Let the ambient space be ${\rm I\!R}^3$. Let $Y = S^2 $ be the sphere in ${\rm I\!R}^3$ and let $$X = \left\{ {\left( {x,y,{1 \over {\sqrt 2 }}} \right)\,\,\left| {\,x^2 + y^2 = {1 \over 2}} \right.} \right\}$$
be the $45^0 $ N latitude line on the $S^2 $ globe. Let $x = \left( {{1 \over 2},{1 \over 2},{1 \over {\sqrt 2 }}} \right) \in X$ . Let $\phi :U \to V$ where $U = \{(x,y)\,|\, x^2+y^2<1/4\}$ is the open disc of radius 1/4 centered at $0$ in the x-y plane, and $$\phi \left( {x,y} \right) = \left( {x + {1 \over 2},y + {1 \over 2},\sqrt {1 - \left( {x + {1 \over 2}} \right)^2 - \left( {y + {1 \over 2}} \right)^2 } } \right)$$
and $V = \phi \left( U \right)$ which is the projection onto the upper hemisphere of the open disc of radius 1/4 centered at the point $\left( {{1 \over 2},{1 \over 2}} \right)$ in the x-y plane.
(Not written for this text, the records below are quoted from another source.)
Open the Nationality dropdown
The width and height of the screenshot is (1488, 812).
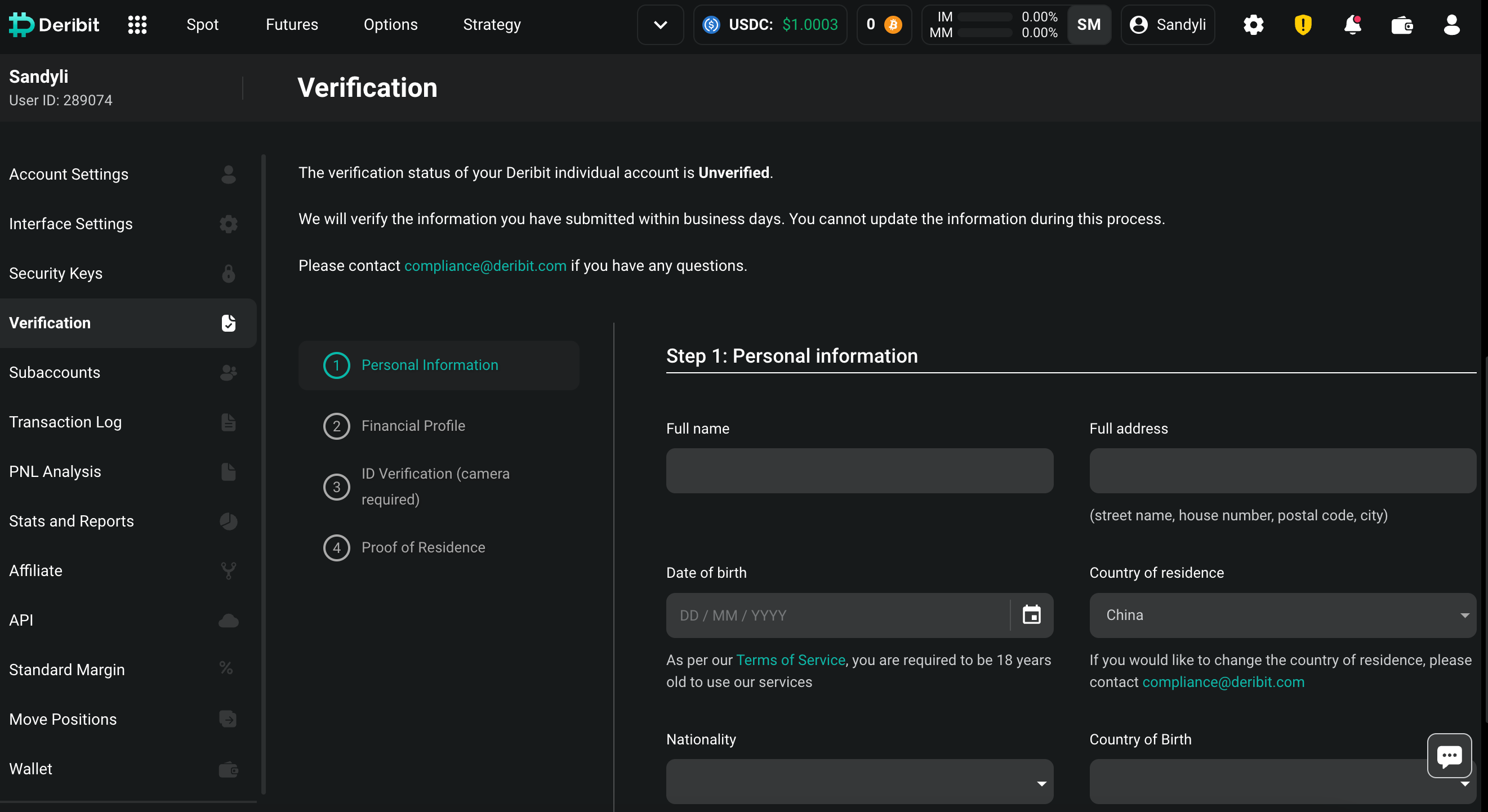(x=859, y=782)
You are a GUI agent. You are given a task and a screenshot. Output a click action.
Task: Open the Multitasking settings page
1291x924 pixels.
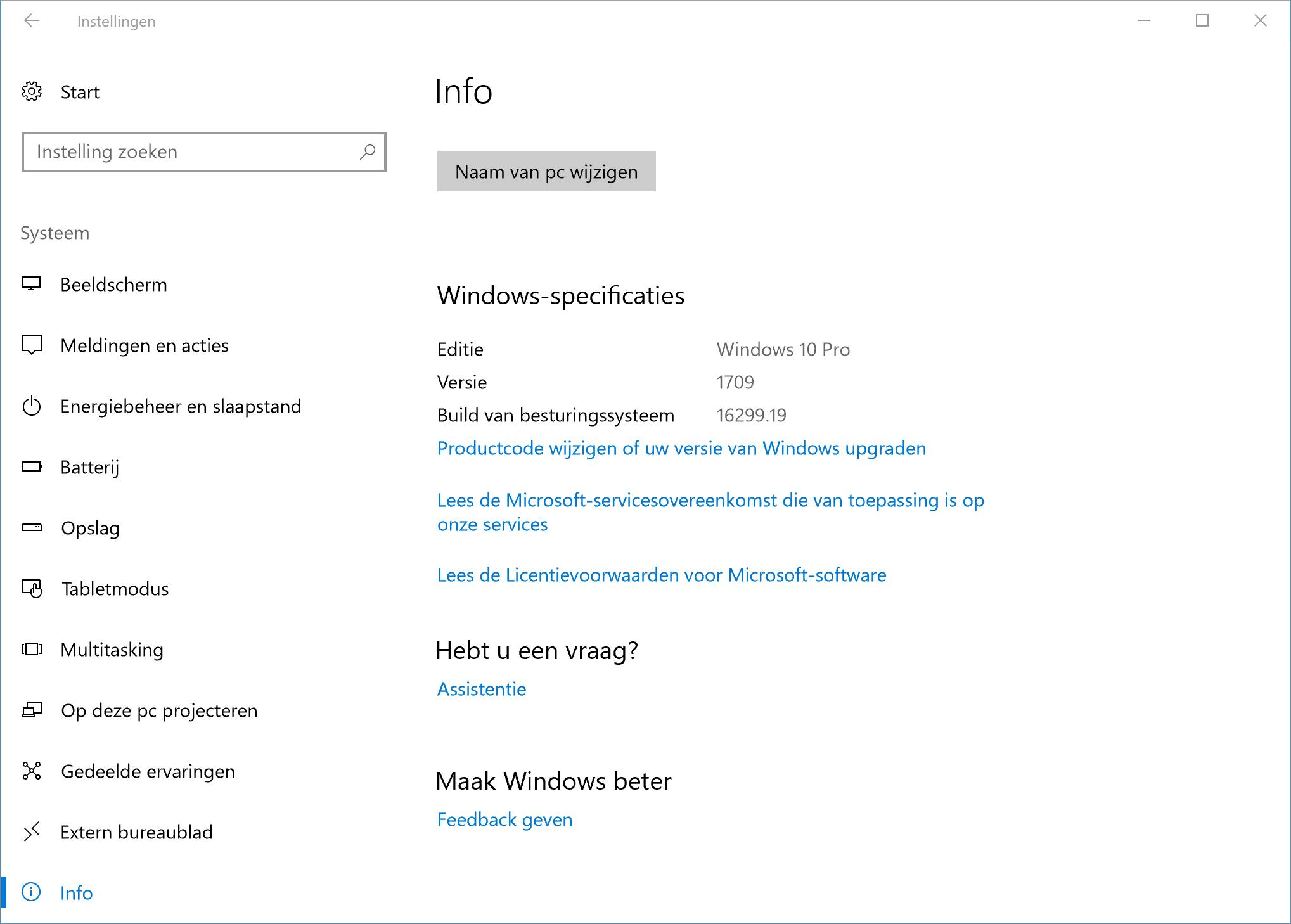pyautogui.click(x=112, y=650)
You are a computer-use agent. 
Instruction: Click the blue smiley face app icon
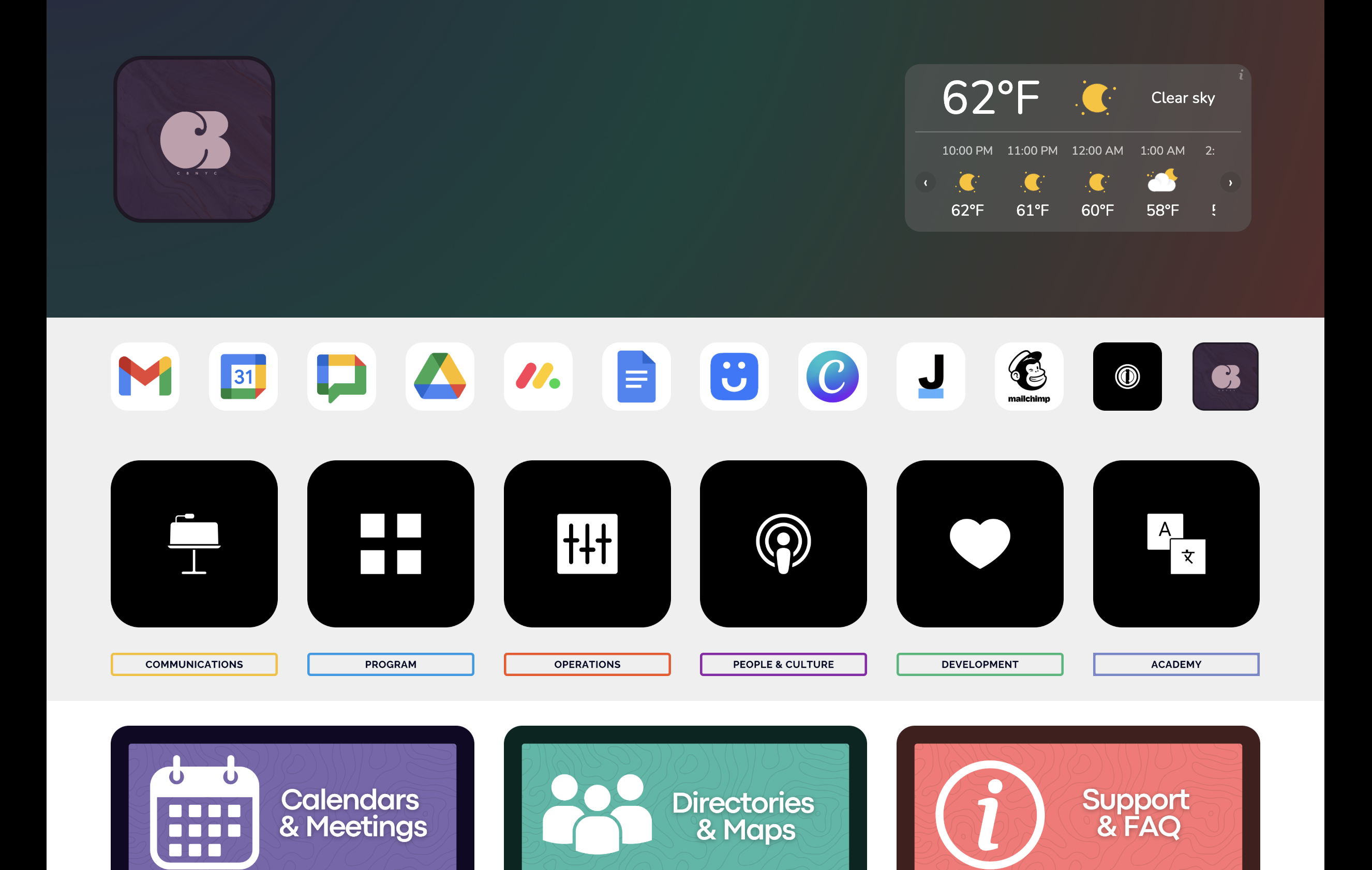coord(734,376)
Then $\phi $ parameterizes $Y$ around $x$ with $0 \in U$ and $\phi \left( 0 \right) = x$ . Furthermore, $ \tilde V = V \cap X $ is the open segment of $X$ that passes through $V$ . And since the canonical immersion (not "canonical inclusion") in our case is $j: {\rm I\!R}^1 \to {\rm I\!R}^2$, we have $\tilde U = j^{ - 1} \left( U \right) = \left( { - {1 \over 4},{1 \over 4}} \right)$ .
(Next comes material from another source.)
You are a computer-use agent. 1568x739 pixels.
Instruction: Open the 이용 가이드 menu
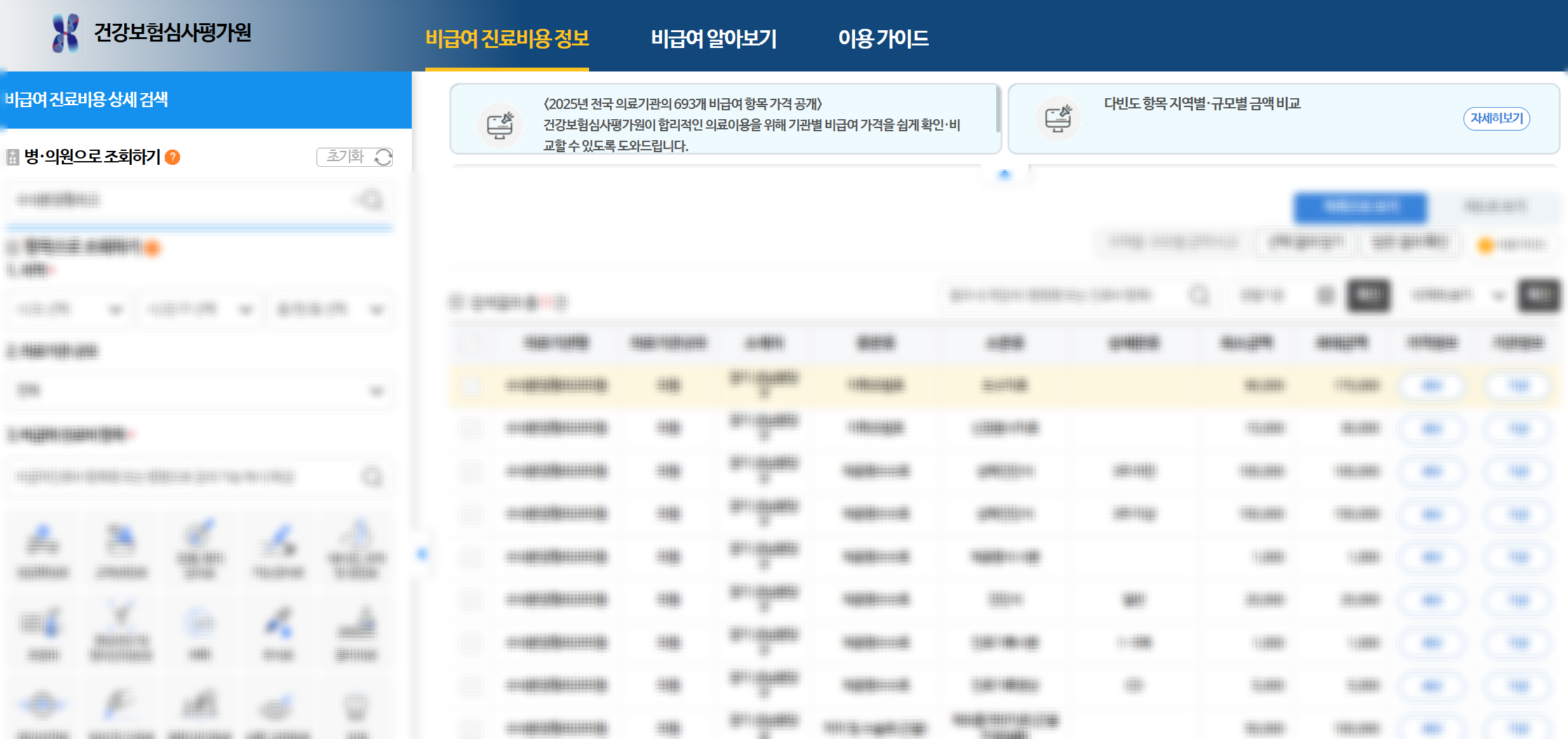[885, 39]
The suggested function definition is $\tilde \phi :\tilde U \to \tilde V$ , $\tilde \phi \left( x \right) = \phi \left( {x,0} \right)$ . We claim this function is not well-defined because $\tilde \phi $ does not take $\tilde U$ to $\tilde V$ . The image $ \tilde \phi \left( {\tilde U} \right) $ is the projection onto the upper hemisphere of the open line segment between the points $\left( {{1 \over 4},{1 \over 2}} \right)$ and $\left( {{3 \over 4},{1 \over 2}} \right)$ in the x-y plane. This makes $ \tilde \phi \left( {\tilde U} \right) $ a segment of the circle obtained by slicing the sphere with the plane $y = {1 \over 2}$ . Meanwhile $\tilde V$ is a segment of the circle obtained by slicing the sphere with the plane $z = {1 \over {\sqrt 2 }}$ . Therefore $ \tilde \phi \left( {\tilde U} \right) \not\subset \tilde V $. In fact, when you sketch it out, you'll see that $ \tilde \phi \left( {\tilde U} \right) $ and $\tilde V$ intersect only at $x$ .
The proof in the original post may have been philosophically misguided as it seems that it was trying to use the Local Immersion Theorem from Section 1.3 to prove the inclusion theorem presented in Section 1.2.
I'm pretty sure there's a problem with your proof. The function $\tilde \phi$ defined as $\tilde \phi \left( {a_1 , \ldots ,a_k } \right) = \phi \left( {a_1 , \ldots ,a_k ,0, \ldots ,0} \right)$ doesn't necessarily take $\tilde U$ into $\tilde V$. I was able to construct a "counterexample" where $\tilde \phi \left( {\tilde U} \right) \not\subset \tilde V$. Unfortunately, I can't see how to modify your proof to fix it.